# DCC Wiring, New Guy



## Davidfd85 (Jul 4, 2011)

Ok I'm am very new to DCC wiring and am working on my first ever layout and yes lost from the beginning lol. I'm trying to find a simple wiring diagram for a double loop 4X8 HO layout that I can understand. I can and have been reading a ton of information but more confused than anything else. I'm thinking from what I have found so far that I need to set up a couple bus blocks under both ends and run my feeders off them, that seems the easiest way to me. I'll use 14 or 16 ga wire for them and smaller (probably phone wire) for the feeders. I have the NCE Power Cab system and below are a couple of pictures of the layout.
Right now I'm just trying to get the DCC set up and will then go in and wire all the turnouts with another DC transformer that I already have. The track is Atlas 100 and the turnouts are #4 and #6 Atlas also.
Any help would be great, thanks guys.

I can't upload pictures from my work computer but here a link to a thread that has a couple of pictures of it. The last entry on the thread is as of Sunday.

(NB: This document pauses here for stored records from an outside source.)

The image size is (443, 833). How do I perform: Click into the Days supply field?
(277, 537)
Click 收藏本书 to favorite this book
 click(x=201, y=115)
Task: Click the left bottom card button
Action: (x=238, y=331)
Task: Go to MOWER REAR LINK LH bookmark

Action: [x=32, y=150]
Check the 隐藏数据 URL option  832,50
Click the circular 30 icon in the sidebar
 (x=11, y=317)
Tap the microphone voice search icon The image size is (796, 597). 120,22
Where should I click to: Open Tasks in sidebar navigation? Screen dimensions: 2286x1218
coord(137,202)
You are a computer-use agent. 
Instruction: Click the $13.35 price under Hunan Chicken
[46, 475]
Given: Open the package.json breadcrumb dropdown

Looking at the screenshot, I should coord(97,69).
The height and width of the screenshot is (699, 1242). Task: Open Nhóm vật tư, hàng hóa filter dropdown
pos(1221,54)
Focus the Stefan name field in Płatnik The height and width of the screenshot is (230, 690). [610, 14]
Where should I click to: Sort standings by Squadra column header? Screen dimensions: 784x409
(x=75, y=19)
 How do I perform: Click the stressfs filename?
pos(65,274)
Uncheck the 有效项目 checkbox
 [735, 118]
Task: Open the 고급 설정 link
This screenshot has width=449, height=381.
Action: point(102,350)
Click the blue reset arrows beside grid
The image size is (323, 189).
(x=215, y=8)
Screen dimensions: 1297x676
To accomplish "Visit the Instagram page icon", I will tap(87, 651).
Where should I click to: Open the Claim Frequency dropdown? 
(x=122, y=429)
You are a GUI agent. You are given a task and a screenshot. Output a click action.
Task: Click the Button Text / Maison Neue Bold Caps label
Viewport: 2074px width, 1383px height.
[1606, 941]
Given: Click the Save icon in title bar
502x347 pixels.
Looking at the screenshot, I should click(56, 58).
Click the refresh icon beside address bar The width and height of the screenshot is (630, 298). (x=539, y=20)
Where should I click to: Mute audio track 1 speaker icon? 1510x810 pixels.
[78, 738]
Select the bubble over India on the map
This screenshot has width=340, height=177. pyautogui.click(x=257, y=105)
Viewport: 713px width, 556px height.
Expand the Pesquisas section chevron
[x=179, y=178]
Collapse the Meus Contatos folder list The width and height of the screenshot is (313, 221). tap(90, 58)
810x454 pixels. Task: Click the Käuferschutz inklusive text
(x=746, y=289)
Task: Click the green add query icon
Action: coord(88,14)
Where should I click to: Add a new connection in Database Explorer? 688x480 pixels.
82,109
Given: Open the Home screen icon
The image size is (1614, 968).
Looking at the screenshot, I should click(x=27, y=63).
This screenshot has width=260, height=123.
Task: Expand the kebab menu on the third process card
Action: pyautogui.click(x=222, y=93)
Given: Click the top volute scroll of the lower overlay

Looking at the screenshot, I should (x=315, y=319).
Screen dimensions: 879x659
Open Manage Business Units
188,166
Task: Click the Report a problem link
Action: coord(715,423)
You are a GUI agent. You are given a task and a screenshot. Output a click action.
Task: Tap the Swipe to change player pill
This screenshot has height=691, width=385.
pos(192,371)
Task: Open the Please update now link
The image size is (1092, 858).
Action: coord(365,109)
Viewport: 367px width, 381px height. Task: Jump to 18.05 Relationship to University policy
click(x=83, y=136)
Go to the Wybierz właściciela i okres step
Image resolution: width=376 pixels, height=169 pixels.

http://www.modeltrainforum.com/showthread.php?t=7960


----------



## tankist (Jun 11, 2009)

while waht you described is a good practice for medium-big club a 4x8 is really not that demanding. i didn't bother with bus thing for my 4x7 at all, just wired 8 feeders at specific points of the layout. and the reason i used that much feeders is only due to my layout separated into 8 isolated sections, so each section gets one feeder. i used gauge 22-24, your everyday network cable i have tons of laying around. 
proves to by plenty enough.


----------



## gc53dfgc (Apr 13, 2010)

since this is a simple double loop layout two feeders spliting off of the single and going to both rails would be perfectly fine. The only reason to have a bus and breakers is so that if one train derails it will blow its loops breaker and leave the other loop still running. That is the only reason to have a bus or breaker for that small of a layout.


----------



## Davidfd85 (Jul 4, 2011)

Thanks for the information guys. I'm thinking I will split it up into the 8 sections just to make life easier in finding any trouble spots and in the future I have a plan in my head to add another 3 X 6 L section off one end so the expanison should be easier that way too.

Thanks again.


----------